Similar to the substituents described for the alkyl radical, substituents for the aryl heteroaryl and heteroarene groups are generically referred to as “aryl group substituents.” The substituents are selected from, for example: groups attached to the heteroaryl or heteroarene nucleus through carbon or a heteroatom (e.g., P, N, O, S, Si, or B) including, without limitation, substituted or unsubstituted alkyl, substituted or unsubstituted aryl, substituted or unsubstituted heteroaryl, substituted or unsubstituted heterocycloalkyl, OR′, ═O, ═NR′, ═N—OR′, —NR′R″, —SR′, -halogen, —SiR′R″R′″, OC(O)R′, —C(O)R′, CO2R′, —CONR′R″, —OC(O)NR′R″, —NR″C(O)R′, NR′ C(O)NR″R″, —NR″C(O)2R′, NR—C(NR′R″R′″)═NR′″″, NR C(NR′R″)═NR′″, —S(O)R′, —S(O)2R′, —S(O)2NR′R″, NRSO2R′, —CN and —NO2, —R′, —N3, —CH(Ph)2, fluoro(C1-C4)alkoxy, and fluoro(C1-C4)alkyl, in a number ranging from zero to the total number of open valences on the aromatic ring system. Each of the above-named groups is attached to the heteroarene or heteroaryl nucleus directly or through a heteroatom (e.g., P, N, O, S, Si, or B); and where R′, R″, R′″ and R″″ are preferably independently selected from hydrogen, substituted or unsubstituted alkyl, substituted or unsubstituted heteroalkyl, substituted or unsubstituted aryl and substituted or unsubstituted heteroaryl. When a compound of the invention includes more than one R group, for example, each of the R groups is independently selected as are each R′, R″, R′″ and R″″ groups when more than one of these groups is present.
Two of the substituents on adjacent atoms of the aryl, heteroarene or heteroaryl ring may optionally be replaced with a substituent of the formula -T-C(O)—(CRR′)q—U—, wherein T and U are independently —NR—, —O—, —CRR′— or a single bond, and q is an integer of from 0 to 3. Alternatively, two of the substituents on adjacent atoms of the aryl or heteroaryl ring may optionally be replaced with a substituent of the formula -A-(CH2)r—B—, wherein A and B are independently —CRR′—, —O—, —NR—, —S—, —S(O)—, —S(O)2—, —S(O)?NR′— or a single bond, and r is an integer of from 1 to 4. One of the single bonds of the new ring so formed may optionally be replaced with a double bond. Alternatively, two of the substituents on adjacent atoms of the aryl, heteroarene or heteroaryl ring may optionally be replaced with a substituent of the formula —(CRR′)s—X—(CR″R′″)d—, where s and d are independently integers of from 0 to 3, and X is —O—, —NR′—, —S—, —S(O)—, —S(O)2—, or —S(O)2NR′—. The substituents R, R′, R″ and R″″ are preferably independently selected from hydrogen or substituted or unsubstituted (C1-C6) alkyl. These terms encompass groups considered exemplary “aryl group substituents”, which are components of exemplary “substituted aryl” “substituted heteroarene” and “substituted heteroaryl” moieties.

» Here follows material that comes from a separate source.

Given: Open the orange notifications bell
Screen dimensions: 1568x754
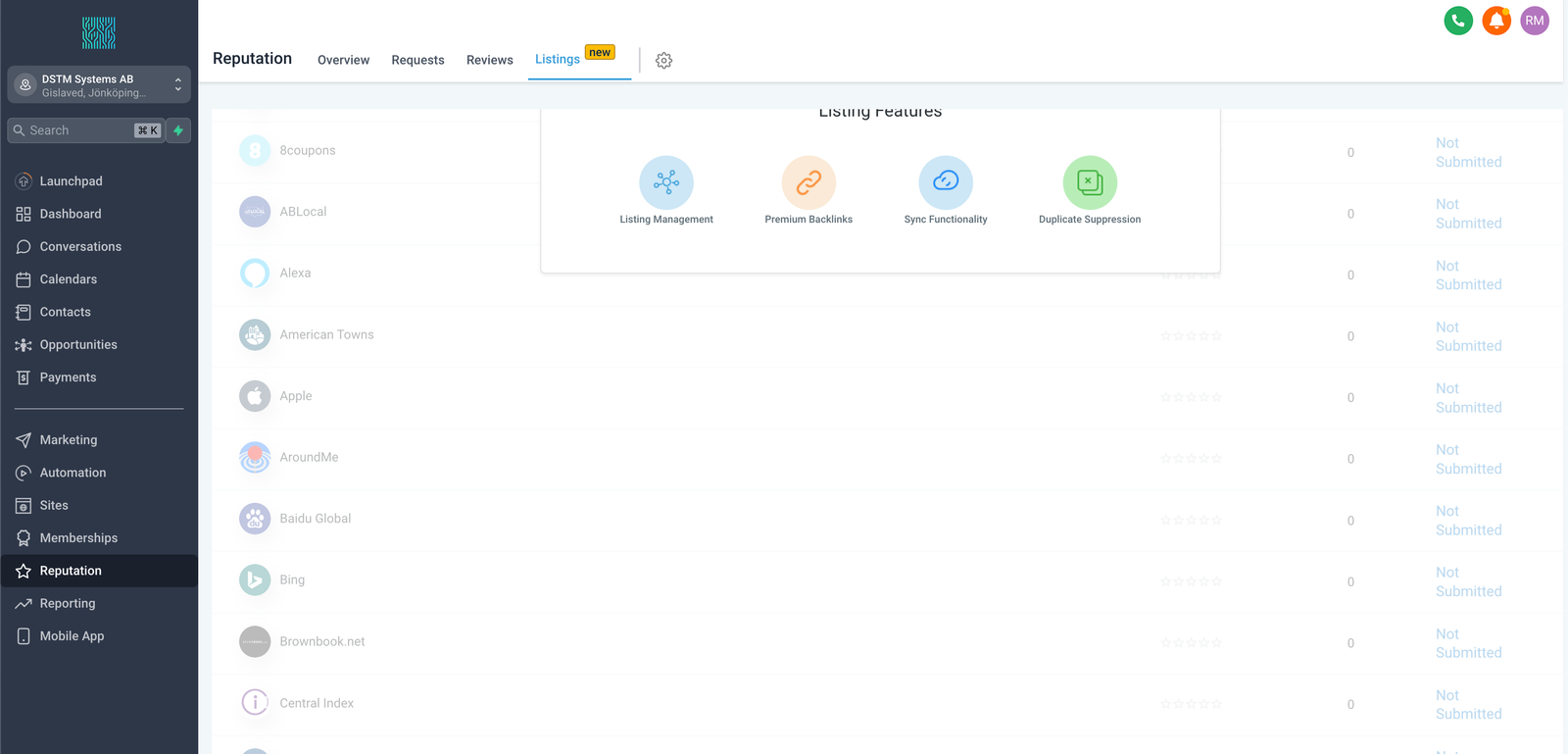Looking at the screenshot, I should 1496,21.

As used herein, the term “acyl” describes a substituent containing a carbonyl residue. C(O)R. Exemplary species for R include H, halogen, substituted or unsubstituted alkyl, substituted or unsubstituted aryl, substituted or unsubstituted heteroaryl, and substituted or unsubstituted heterocycloalkyl.

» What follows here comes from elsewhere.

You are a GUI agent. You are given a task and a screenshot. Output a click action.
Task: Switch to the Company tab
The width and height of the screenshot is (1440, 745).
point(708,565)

As used herein, the term “fused ring system” means at least two rings, wherein each ring has at least 2 atoms in common with another ring. “Fused ring systems may include aromatic as well as non-aromatic rings. Examples of “fused ring systems” are naphthalenes, indoles, quinolines, chromenes and the like.

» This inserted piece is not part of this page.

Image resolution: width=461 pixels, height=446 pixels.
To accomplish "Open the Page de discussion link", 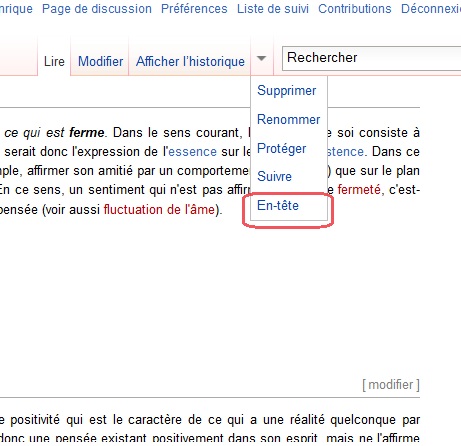I will 97,9.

As used herein, the term “heteroatom” includes oxygen (O), nitrogen (N), sulfur (S) and silicon (Si), boron (B) and phosphorous (P).
The symbol “R” is a general abbreviation that represents a substituent group that is selected from H, substituted or unsubstituted alkyl, substituted or unsubstituted heteroalkyl, substituted or unsubstituted aryl, substituted or unsubstituted heteroaryl, and substituted or unsubstituted heterocycloalkyl groups.
The compounds disclosed herein may also contain unnatural proportions of atomic isotopes at one or more of the atoms that constitute such compounds. For example, the compounds may be radiolabeled with radioactive isotopes, such as for example tritium (3H), iodine-125 (125I) or carbon-14 (14C). All isotopic variations of the compounds of the present invention, whether radioactive or not, are intended to be encompassed within the scope of the present invention.
The term “salt(s)” includes salts of the compounds prepared by the neutralization of acids or bases, depending on the particular ligands or substituents found on the compounds described herein. When compounds of the present invention contain relatively acidic functionalities, base addition salts can be obtained by contacting the neutral form of such compounds with a sufficient amount of the desired base, either neat or in a suitable inert solvent. Examples of base addition salts include sodium, potassium, calcium, ammonium, organic amino, or magnesium salt, or a similar salt. Examples of acid addition salts include those derived from inorganic acids like hydrochloric, hydrobromic, nitric, carbonic, monohydrogencarbonic, phosphoric, monohydrogenphosphoric, dihydrogenphosphoric, sulfuric, monohydrogensulfuric, hydriodic, or phosphorous acids, and the like, as well as the salts derived from relatively nontoxic organic acids like acetic, propionic, isobutyric, butyric, maleic, malic, malonic, benzoic, succinic, suberic, fumaric, lactic, mandelic, phthalic, benzenesulfonic, p-tolylsulfonic, citric, tartaric, methanesulfonic, and the like. Certain specific compounds of the present invention contain both basic and acidic functionalities that allow the compounds to be converted into either base or acid addition salts. Hydrates of the salts are also included.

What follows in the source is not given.